## TASK PROMPT
For this task, retype the records below exactly.

## DATA SUPPLIED

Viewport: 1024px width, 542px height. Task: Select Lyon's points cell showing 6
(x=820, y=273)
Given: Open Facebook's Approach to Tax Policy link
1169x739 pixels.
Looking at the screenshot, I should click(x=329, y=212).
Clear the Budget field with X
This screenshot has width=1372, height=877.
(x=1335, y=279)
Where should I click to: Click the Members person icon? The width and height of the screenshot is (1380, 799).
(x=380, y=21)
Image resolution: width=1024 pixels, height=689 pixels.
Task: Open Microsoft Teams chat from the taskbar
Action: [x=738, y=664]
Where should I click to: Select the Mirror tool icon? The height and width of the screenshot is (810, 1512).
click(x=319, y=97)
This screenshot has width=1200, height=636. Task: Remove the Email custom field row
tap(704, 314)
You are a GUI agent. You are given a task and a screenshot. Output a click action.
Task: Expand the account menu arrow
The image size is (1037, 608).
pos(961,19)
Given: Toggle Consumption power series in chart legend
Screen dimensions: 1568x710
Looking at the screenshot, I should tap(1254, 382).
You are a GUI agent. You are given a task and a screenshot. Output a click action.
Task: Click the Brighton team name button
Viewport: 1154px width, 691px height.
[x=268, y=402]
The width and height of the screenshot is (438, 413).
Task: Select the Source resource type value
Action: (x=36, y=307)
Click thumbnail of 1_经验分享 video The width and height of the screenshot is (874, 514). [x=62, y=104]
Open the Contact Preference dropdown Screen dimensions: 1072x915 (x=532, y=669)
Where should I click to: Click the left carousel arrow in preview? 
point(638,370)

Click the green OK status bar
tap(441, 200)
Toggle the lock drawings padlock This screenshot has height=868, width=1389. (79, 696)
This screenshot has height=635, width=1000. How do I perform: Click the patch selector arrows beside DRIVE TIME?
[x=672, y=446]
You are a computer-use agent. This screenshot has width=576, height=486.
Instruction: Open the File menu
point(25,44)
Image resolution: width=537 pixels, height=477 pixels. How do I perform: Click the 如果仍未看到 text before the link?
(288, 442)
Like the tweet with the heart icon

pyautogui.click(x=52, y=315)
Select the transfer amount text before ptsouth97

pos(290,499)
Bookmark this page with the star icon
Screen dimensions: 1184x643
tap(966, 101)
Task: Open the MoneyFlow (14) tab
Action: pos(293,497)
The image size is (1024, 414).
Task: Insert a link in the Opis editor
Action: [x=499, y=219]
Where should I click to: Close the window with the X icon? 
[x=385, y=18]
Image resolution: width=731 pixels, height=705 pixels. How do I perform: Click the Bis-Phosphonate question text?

## EXERCISE OUTPUT
Viewport: 1024px width, 542px height. Task: Select Lyon's points cell showing 6
(x=820, y=273)
Given: Open Facebook's Approach to Tax Policy link
1169x739 pixels.
Looking at the screenshot, I should click(x=329, y=212).
Clear the Budget field with X
This screenshot has width=1372, height=877.
(x=1335, y=279)
Where should I click to: Click the Members person icon? The width and height of the screenshot is (1380, 799).
(x=380, y=21)
Image resolution: width=1024 pixels, height=689 pixels.
Task: Open Microsoft Teams chat from the taskbar
Action: [x=738, y=664]
Where should I click to: Select the Mirror tool icon? The height and width of the screenshot is (810, 1512).
click(x=319, y=97)
This screenshot has width=1200, height=636. Task: Remove the Email custom field row
tap(704, 314)
You are a GUI agent. You are given a task and a screenshot. Output a click action.
Task: Expand the account menu arrow
The image size is (1037, 608).
pos(961,19)
Given: Toggle Consumption power series in chart legend
Screen dimensions: 1568x710
Looking at the screenshot, I should tap(1254, 382).
You are a GUI agent. You are given a task and a screenshot. Output a click action.
Task: Click the Brighton team name button
Viewport: 1154px width, 691px height.
[x=268, y=402]
The width and height of the screenshot is (438, 413).
Task: Select the Source resource type value
Action: (x=36, y=307)
Click thumbnail of 1_经验分享 video The width and height of the screenshot is (874, 514). [x=62, y=104]
Open the Contact Preference dropdown Screen dimensions: 1072x915 (x=532, y=669)
Where should I click to: Click the left carousel arrow in preview? 
point(638,370)

Click the green OK status bar
tap(441, 200)
Toggle the lock drawings padlock This screenshot has height=868, width=1389. (79, 696)
This screenshot has height=635, width=1000. How do I perform: Click the patch selector arrows beside DRIVE TIME?
[x=672, y=446]
You are a computer-use agent. This screenshot has width=576, height=486.
Instruction: Open the File menu
point(25,44)
Image resolution: width=537 pixels, height=477 pixels. How do I perform: Click the 如果仍未看到 text before the link?
(288, 442)
Like the tweet with the heart icon

pyautogui.click(x=52, y=315)
Select the transfer amount text before ptsouth97

pos(290,499)
Bookmark this page with the star icon
Screen dimensions: 1184x643
tap(966, 101)
Task: Open the MoneyFlow (14) tab
Action: pos(293,497)
The image size is (1024, 414).
Task: Insert a link in the Opis editor
Action: [x=499, y=219]
Where should I click to: Close the window with the X icon? 
[x=385, y=18]
Image resolution: width=731 pixels, height=705 pixels. How do I perform: Click the Bis-Phosphonate question text?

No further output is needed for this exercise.